#### [Problem requirements]
Go over the listing below line by line, and return each one holding the string "computer".

#### [Exercise material]
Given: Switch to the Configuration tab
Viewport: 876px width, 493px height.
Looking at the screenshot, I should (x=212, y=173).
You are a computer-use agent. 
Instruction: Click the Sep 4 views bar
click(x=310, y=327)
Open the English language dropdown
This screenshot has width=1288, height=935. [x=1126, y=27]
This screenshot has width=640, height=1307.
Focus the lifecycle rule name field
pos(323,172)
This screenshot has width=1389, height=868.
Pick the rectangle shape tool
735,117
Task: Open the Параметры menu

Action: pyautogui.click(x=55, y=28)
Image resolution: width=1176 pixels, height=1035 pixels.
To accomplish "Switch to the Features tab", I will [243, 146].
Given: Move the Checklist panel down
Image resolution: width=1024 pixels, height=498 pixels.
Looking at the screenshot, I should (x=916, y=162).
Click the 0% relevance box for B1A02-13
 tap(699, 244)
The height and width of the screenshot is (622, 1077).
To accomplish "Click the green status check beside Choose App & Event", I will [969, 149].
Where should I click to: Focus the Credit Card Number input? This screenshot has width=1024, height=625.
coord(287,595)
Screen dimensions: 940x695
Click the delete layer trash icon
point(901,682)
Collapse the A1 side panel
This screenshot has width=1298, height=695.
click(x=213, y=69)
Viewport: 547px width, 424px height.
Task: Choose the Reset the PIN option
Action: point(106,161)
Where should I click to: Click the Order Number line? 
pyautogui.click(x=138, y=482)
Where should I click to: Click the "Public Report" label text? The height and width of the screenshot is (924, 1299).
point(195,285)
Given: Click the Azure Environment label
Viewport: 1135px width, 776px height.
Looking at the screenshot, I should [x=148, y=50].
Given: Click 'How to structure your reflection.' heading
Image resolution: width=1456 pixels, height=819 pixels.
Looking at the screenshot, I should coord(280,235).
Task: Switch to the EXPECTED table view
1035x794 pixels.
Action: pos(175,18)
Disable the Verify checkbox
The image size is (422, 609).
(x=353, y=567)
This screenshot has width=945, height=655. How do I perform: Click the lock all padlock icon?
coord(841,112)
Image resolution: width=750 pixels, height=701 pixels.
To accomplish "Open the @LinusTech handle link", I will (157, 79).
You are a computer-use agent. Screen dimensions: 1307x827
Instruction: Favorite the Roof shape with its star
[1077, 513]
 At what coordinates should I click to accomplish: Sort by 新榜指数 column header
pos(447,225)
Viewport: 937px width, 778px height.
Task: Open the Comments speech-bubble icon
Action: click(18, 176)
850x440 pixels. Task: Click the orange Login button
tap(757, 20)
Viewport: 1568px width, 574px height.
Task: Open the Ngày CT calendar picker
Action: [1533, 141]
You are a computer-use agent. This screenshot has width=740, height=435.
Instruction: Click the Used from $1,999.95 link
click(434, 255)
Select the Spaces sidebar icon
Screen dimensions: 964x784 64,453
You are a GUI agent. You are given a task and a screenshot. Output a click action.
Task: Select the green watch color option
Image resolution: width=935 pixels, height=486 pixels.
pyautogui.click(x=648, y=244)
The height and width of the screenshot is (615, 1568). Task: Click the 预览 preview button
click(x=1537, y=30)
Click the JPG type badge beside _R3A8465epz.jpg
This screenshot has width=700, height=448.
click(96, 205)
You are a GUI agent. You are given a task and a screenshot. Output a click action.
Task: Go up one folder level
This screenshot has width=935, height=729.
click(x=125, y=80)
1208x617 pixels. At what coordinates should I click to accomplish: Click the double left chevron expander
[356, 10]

#### [Answer space]
You are a computer-use agent. 
You are a computer-use agent. Screen dimensions: 1307x827
You are a computer-use agent. This screenshot has width=740, height=435.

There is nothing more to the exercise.